I have been reworking a dashboard that I first created before I started at The Data School. It was my first ever use of Tableau and looked at house building in the UK between 1949 and 2025.
Continuing with this project, I now needed to clean the original data using Tableau Prep. Originally I had an excel file with four sheets of housebuilding data - one for each country in the UK. I started by looking at the structure of these and identifying any key issues:

After looking at the data, I found lots of small simple changes I needed to make, as well as some larger issues that needed more creative solutions. I decided I wanted the final dataset to have the following structure:

Cleaning the data
When I started cleaning the housebuilding dataset I realised there were three rows of nulls in the data fields I wanted for the final dashboard. After some digging, I found that these were from the Wales dataset where the numbers weren’t available for those years (probably due to COVID).

Elsewhere in the data I used a ‘fill down’ function if there was a singular missing value, but since this was a significant amount, I wanted to find values for these rows that were representative of the pattern of house building at the time. In other words, I wanted to find approximations for those missing values based on the values logged for the other countries in those years.
To do this:
- I filtered each country's dataset to only include the rows for 2019-2023 (the missing dates, the year before and the year after).
- I unioned the tables for England, Scotland and Northern Ireland and aggregated this to find the total houses built each year.

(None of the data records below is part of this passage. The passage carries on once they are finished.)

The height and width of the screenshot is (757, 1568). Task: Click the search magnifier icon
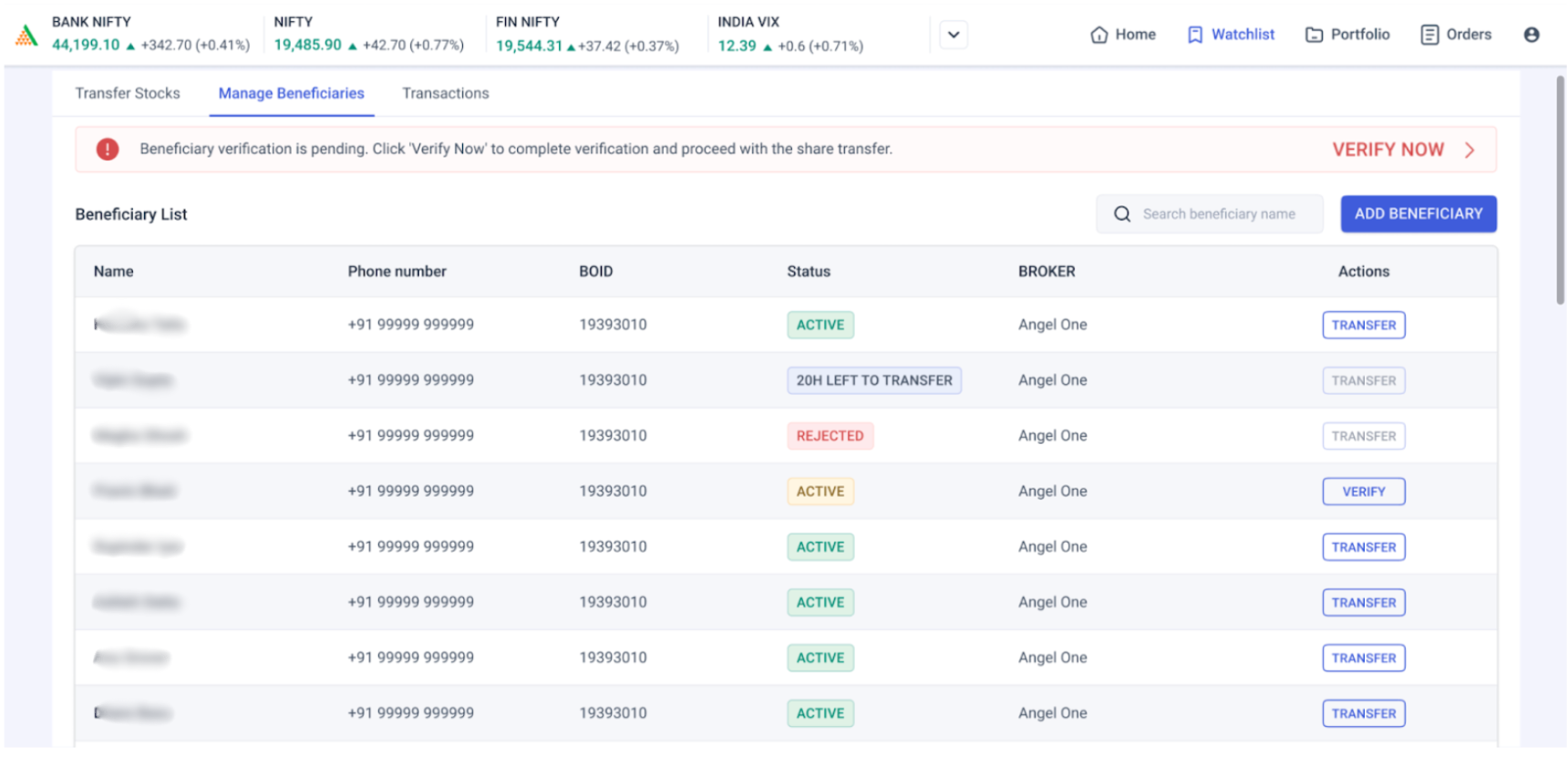tap(1122, 213)
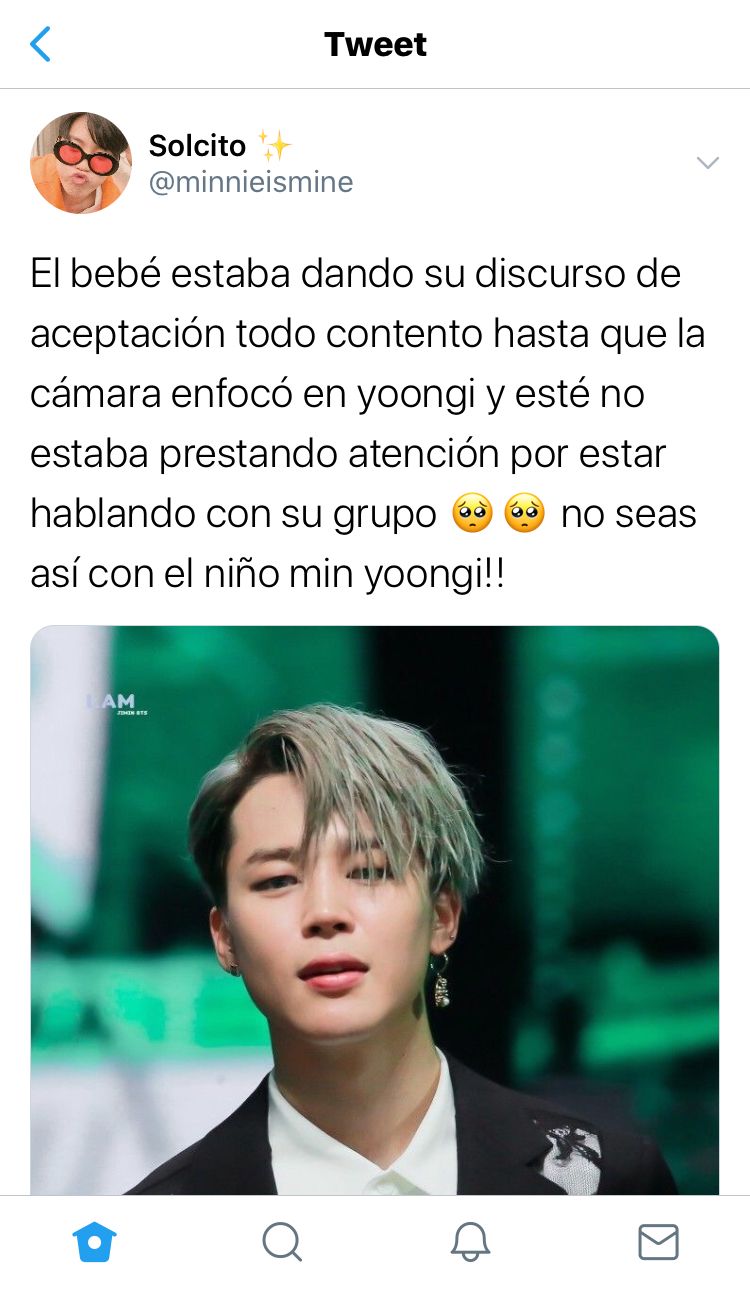750x1294 pixels.
Task: Open the @minnieismine handle
Action: click(x=250, y=183)
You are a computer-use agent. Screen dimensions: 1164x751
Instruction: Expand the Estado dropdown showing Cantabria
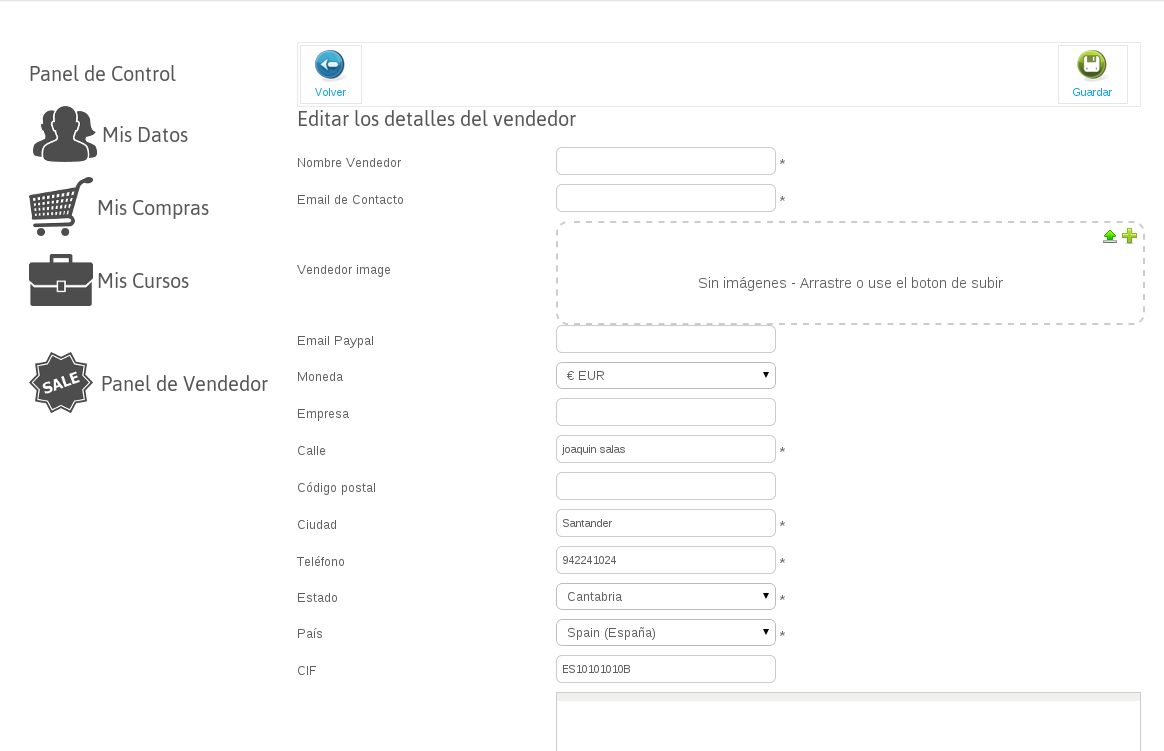click(666, 597)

- I then joined this to the dataset for Wales (2019-2023).
- For each field (all dwellings, private enterprise, housing association and local authority) I did the following:
- Worked out the percentage difference in number of houses built for the years before and after the missing values
- Found the average percentage difference between these
- My new Wales estimates = avg % difference x total home built each year

Finally I unioned the missing values with the Wales dataset, before combining this with the datasets for England, Scotland and Northern Ireland. The result was a clean dataset of houses built in the UK each year, within each country, broken down into those built by Private Enterprises, Local Authorities and Housing Associations.